Headers leaking tenant topology. X-RateLimit-Limit: 1000000 tells the world that this tenant is a big one. Consider whether your rate-limit headers are public-safe, and if not, redact them for unauthenticated requests.

Retries without jitter. Clients hit 429, retry exactly Retry-After seconds later, and coordinate a perfect thundering herd on the next refill. Clients must add jitter. Servers can help by returning slightly randomized Retry-After values.

Inappropriate granularity. Limiting per-IP when the client is behind a corporate NAT means many legitimate users share an IP and the limit is hit by aggregate traffic. Limit per-user or per-API-key, not per-IP, for authenticated requests.

Keys that do not TTL. Over months, millions of one-off keys accumulate in Redis and memory grows. The EXPIRE in the Lua script prevents this; verify it is set.

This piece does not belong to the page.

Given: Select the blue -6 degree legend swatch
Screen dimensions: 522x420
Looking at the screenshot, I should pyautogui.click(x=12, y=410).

Wrong window for anti-abuse. Rate limits for anti-abuse should be on a very short window (seconds) to catch rapid bursts. Rate limits for cost protection should be on a longer window (minutes to days). A single algorithm with one window does not cover both. Stack them.

76.12 The mental model

Eight points to take into Chapter 77:

Rate limiting is cost, capacity, fairness, abuse defense, and SLA enforcement, not just “prevent abuse.” Pick the purpose before picking the algorithm.
Fixed windows have a 2× boundary bug. Use sliding window counters for short windows, fixed for long-horizon quotas.
Token bucket is the best default: clean burst semantics, O(1), intuitive parameters, cost-based cleanly bolts on.
Leaky bucket is a shaper, not a policer — it queues and smooths, good for strict downstream rates.
GCRA is token bucket as a single timestamp. Elegant in distributed settings; less debuggable than token bucket.
Redis is the standard backing store. A Lua script gives you atomic updates in one round trip.
429 with Retry-After and X-RateLimit-* headers is the client contract. SDKs honor it automatically.
Multi-dimensional limits are mandatory for real systems: per-key, per-tenant, per-endpoint, per-cost-unit, stacked.

In Chapter 77 the question shifts from “how do I cap the rate?” to “what happens when demand exceeds capacity?” — the answer is backpressure and queue theory.

Read it yourself

Stripe’s engineering blog, “Scaling your API with rate limiters” — the canonical write-up of token-bucket-based multi-dimensional limits.
Cloudflare’s blog, “How we built rate limiting capable of scaling to millions of domains.”
The redis-cell module README — GCRA as a Redis command.
RFC 6585 — the HTTP 429 Too Many Requests status code definition.
IETF draft-ietf-httpapi-ratelimit-headers — the in-progress standard for unified RateLimit headers.
“The Tail at Scale” by Dean and Barroso — adjacent reading on long-tail latency and why rate limiting interacts with it.

Practice

A client is limited to 100 req/min with a fixed window. Construct a sequence of requests that sends 200 requests in a 2-second span without exceeding the limit in either individual window. Explain the bug.
For a token bucket with capacity=50, rate=5 req/s, a client is idle for 30 seconds then bursts. How many requests go through before the bucket is empty? After the burst, what is the sustained rate?
Write the Redis Lua script from §76.8 from memory. Verify atomicity and correct refill math.
You have a per-tenant limit of 1000 req/min and a per-API-key limit of 100 req/min. A tenant has 20 API keys in use. Can the tenant ever exceed 1000 req/min? Why or why not?
A client hits a rate limit and you return Retry-After: 10. What is the server-side risk if all clients retry at exactly 10 seconds? How do you mitigate it?
Explain when leaky bucket is a better choice than token bucket. Give a concrete production scenario.
Stretch: Implement the token bucket Lua script against a local Redis, wrap it in a tiny HTTP server, and load-test with hey or k6 at 10k RPS. Verify the p99 latency of the rate-limit check stays under 1 ms.